I think that’s a good summary, but I also feel like with this record, and a lot of your work, is how you kind of extend these parables to other kinds of work while relating it back to music. On the first two singles — “Million Miles Of Fun” and “Detective Lieutenant” — you sing about bricklayers doing their job and no one examining the private lives of those people. Do you wish you could be a musician without having to care about the subcultural drama that’s constantly swirling online?

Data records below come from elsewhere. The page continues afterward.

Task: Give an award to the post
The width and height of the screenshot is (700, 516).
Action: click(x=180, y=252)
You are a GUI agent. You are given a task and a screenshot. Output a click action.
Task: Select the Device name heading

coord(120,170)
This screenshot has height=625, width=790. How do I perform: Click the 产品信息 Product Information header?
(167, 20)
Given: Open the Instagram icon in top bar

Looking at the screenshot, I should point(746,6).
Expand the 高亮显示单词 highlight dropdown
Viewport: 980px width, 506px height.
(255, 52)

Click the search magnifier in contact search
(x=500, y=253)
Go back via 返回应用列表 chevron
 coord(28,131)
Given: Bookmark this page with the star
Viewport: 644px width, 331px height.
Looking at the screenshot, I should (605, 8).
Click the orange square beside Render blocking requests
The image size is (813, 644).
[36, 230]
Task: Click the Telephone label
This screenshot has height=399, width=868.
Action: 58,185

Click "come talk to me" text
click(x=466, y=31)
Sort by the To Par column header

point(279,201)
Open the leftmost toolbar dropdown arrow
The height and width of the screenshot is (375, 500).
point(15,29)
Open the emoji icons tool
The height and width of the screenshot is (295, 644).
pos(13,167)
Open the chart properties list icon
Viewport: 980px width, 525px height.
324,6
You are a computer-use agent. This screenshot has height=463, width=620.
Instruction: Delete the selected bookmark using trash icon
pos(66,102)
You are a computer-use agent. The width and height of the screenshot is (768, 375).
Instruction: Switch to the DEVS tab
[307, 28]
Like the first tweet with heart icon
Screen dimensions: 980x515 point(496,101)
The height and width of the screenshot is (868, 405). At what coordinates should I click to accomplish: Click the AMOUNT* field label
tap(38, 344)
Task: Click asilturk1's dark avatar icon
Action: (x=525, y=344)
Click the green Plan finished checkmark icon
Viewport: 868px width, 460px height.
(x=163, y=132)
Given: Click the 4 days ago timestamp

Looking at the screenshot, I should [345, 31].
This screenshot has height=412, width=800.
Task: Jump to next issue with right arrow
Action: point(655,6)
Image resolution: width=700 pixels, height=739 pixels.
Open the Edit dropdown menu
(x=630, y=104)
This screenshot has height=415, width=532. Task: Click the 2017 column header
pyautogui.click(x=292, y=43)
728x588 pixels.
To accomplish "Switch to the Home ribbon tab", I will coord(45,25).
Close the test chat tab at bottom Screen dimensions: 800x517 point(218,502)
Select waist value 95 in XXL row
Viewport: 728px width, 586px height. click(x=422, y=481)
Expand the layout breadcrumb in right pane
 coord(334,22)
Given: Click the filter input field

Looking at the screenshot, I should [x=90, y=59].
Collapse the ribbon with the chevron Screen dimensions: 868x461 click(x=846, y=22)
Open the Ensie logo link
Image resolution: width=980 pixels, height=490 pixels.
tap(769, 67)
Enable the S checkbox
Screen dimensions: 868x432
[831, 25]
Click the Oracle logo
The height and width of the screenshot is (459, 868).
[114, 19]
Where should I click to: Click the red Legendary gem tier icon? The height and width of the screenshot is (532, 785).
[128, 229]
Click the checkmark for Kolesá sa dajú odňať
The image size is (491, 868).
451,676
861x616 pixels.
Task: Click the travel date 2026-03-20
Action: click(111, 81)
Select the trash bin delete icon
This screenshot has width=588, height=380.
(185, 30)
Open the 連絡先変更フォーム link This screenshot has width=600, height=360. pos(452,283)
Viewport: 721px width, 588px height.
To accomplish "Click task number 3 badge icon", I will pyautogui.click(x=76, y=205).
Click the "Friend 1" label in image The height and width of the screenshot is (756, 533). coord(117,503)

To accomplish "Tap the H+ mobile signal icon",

KINDLON: I would describe myself as pretty thoroughly burnt. You can only see so many bad actors before you go, “Yeah… I can’t involve myself in this.” If you look online, you often have a bad actor at the center of a thing, but you always have them orbiting the thing. Even if something is very pure-intentioned, you end up with, really, the worst kind of people in its immediate vicinity. The people who want to be at the car crash, they want to attend the hanging, whatever it is. When you see photos of people eating their picnic lunches around the hanging and we go, “Oh no, that’s grotesque.” But it’s the same mentality. People want to see you die socially. There’s some thrill for them because they go, “Well, I’m not the guy burning, therefore…” [Laughs] How much of that can you stomach before you go, “Look, in addition to being pretty grotesque on the face of it, you’re also being fucking hypocrites.” How is a thinking person supposed to be in the room with this?

Insofar as I can tell, I’m a blue-collar worker. I’d love to compare my schedule with a truck driver’s schedule. So far as I can tell, they just get paid better. Yes, I get to do something fulfilling at the end of each night, but that’s also kind of misleading, because maybe the truck driver fucking plays Xbox or reads a book or does something he finds fulling too. Just because I’m on a stage the idea that this is a fundamentally different career track or vocation is just stupid.

My girlfriend didn’t know that anybody on Earth knew guitarists’ names. When I told her, “Yeah, so-and-so’s a famous guitarist,” she said, “What?” Because to her, her relationship is exclusively with the song. She couldn’t name a guitar musician. And that’s the thing, if you couldn’t name the people in the band, you have no relationship to them, and then suddenly this guy’s got a fridge full of bodies and you’re like, “I can’t listen to that anymore.” What are you talking about? The music is recorded. It’s a thing you interact with no differently than you interact with your living room. If you have nice, natural lighting in your living room, then you have experienced something similar to music. It’s fulfilling, it makes your life better, and it’s edifying in whatever way. What’s the difference? If the contractor who put those windows in turns out to be a bad dude, are you going to smash those windows? You might not hire him again, you might not want to be in his presence, but you’d still enjoy that.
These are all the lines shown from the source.